Stored data:
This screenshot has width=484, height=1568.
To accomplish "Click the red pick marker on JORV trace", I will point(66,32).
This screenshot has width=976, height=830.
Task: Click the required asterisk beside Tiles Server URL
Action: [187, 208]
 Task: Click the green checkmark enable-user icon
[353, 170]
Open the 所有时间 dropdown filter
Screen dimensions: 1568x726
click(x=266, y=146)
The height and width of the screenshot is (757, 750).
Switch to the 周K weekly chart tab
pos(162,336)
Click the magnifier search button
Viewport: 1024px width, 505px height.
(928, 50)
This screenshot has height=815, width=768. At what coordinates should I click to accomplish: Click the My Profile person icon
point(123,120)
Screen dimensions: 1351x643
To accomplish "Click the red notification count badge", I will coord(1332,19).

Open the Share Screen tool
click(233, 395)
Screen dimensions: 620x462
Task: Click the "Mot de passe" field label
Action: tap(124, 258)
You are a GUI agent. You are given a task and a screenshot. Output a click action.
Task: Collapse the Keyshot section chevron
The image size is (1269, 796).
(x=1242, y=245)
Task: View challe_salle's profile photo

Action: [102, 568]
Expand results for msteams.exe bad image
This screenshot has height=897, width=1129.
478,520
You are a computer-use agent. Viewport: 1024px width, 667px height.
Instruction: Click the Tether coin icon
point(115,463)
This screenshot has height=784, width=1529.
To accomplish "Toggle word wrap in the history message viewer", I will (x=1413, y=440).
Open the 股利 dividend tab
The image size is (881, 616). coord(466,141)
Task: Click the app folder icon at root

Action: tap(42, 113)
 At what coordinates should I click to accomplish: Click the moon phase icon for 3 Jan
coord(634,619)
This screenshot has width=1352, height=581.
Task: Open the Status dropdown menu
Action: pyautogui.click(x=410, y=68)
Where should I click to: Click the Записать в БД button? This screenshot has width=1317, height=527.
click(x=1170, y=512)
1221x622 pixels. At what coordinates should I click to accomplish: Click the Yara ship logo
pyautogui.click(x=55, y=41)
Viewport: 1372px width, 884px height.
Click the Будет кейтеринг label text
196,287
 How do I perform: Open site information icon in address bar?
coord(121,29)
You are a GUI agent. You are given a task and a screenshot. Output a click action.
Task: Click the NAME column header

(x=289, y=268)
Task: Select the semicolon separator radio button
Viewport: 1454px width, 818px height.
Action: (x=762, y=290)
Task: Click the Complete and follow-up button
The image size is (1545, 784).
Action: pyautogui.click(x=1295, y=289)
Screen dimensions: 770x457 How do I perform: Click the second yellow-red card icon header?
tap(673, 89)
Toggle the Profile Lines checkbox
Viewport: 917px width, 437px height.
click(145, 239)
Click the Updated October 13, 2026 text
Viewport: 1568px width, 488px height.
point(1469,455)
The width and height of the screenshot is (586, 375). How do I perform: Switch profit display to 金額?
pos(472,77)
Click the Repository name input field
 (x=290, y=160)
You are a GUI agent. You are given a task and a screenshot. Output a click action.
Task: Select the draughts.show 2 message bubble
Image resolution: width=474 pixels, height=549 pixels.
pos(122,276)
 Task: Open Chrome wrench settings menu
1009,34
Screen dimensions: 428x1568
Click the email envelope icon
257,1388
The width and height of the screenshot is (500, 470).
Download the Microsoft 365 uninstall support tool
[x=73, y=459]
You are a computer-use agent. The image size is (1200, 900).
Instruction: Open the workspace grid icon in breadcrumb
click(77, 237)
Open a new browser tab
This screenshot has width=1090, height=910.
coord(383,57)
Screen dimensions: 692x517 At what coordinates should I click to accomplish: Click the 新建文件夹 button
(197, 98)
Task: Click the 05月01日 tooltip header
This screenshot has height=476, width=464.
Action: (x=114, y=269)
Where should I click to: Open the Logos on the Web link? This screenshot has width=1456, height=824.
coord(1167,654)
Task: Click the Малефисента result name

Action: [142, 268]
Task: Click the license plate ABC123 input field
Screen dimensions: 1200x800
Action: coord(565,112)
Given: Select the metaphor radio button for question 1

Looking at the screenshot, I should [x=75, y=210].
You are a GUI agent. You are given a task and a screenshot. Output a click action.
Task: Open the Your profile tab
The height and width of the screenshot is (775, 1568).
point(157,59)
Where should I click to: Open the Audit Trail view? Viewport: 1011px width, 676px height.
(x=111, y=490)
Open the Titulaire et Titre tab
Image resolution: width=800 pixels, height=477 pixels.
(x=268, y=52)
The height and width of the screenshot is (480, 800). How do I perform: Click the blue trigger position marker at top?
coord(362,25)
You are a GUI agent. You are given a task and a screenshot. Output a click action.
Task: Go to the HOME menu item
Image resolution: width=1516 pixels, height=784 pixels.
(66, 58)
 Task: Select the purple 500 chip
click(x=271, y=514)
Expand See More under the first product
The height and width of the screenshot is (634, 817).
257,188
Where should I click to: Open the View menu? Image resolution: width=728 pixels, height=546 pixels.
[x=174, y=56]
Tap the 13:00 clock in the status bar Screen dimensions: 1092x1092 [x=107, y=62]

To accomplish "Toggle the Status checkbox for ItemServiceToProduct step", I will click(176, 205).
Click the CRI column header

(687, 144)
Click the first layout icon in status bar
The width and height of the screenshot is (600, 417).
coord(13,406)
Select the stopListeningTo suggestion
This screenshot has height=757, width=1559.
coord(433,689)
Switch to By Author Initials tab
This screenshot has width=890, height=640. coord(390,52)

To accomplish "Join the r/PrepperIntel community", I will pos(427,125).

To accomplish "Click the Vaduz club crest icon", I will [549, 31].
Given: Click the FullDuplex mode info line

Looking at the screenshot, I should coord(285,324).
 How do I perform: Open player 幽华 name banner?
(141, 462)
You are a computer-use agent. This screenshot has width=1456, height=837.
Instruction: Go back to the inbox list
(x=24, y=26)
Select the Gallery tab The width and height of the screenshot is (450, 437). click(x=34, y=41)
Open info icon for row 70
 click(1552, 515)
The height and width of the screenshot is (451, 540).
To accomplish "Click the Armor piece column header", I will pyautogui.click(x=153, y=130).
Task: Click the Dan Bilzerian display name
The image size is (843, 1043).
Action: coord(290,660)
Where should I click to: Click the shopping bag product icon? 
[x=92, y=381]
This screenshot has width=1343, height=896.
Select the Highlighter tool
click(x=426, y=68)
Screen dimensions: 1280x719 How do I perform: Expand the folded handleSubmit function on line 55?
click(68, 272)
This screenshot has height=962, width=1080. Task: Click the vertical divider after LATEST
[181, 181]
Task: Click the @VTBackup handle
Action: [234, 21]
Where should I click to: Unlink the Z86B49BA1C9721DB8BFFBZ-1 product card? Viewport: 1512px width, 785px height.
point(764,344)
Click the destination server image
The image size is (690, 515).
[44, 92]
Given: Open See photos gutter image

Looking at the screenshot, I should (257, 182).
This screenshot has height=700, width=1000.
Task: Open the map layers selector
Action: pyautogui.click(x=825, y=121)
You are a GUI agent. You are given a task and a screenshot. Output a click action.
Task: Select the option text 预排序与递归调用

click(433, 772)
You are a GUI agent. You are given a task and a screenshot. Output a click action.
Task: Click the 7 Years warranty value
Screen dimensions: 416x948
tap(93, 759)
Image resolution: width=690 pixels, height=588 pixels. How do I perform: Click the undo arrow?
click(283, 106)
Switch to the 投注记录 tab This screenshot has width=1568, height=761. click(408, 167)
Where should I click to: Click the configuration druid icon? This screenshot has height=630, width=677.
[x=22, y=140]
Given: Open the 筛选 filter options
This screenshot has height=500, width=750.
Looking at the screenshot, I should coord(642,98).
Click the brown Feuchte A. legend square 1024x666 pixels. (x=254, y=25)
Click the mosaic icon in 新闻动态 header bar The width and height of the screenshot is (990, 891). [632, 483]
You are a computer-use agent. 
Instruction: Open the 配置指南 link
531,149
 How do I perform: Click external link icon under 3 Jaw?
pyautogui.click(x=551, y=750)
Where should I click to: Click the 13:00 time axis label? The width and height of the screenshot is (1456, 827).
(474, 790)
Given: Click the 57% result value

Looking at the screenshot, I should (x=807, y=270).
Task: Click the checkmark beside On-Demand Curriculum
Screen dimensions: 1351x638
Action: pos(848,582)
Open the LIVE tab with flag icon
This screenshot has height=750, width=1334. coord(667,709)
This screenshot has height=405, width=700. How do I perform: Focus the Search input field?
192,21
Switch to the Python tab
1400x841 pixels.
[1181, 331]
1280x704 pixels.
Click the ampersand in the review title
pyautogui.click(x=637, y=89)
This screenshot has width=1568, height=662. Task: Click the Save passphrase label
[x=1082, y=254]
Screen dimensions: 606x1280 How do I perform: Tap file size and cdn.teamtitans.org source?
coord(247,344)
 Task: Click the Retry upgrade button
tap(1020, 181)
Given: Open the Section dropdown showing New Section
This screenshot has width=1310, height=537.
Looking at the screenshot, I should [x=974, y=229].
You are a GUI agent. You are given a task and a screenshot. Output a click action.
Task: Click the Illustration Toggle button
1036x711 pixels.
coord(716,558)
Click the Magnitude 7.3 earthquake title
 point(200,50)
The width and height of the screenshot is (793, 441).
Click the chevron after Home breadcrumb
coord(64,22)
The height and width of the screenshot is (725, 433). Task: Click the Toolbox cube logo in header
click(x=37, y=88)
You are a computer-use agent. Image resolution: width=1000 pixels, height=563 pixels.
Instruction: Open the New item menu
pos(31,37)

PROBLEM STATEMENT
The answer must consist of every line in the records above that contains the word "computer".

WRITTEN RESPONSE
You are a computer-use agent. Viewport: 1024px width, 667px height.
You are a computer-use agent. The image size is (1200, 900).
You are a computer-use agent. This screenshot has width=1456, height=837.
You are a computer-use agent. 
You are a computer-use agent. Image resolution: width=1000 pixels, height=563 pixels.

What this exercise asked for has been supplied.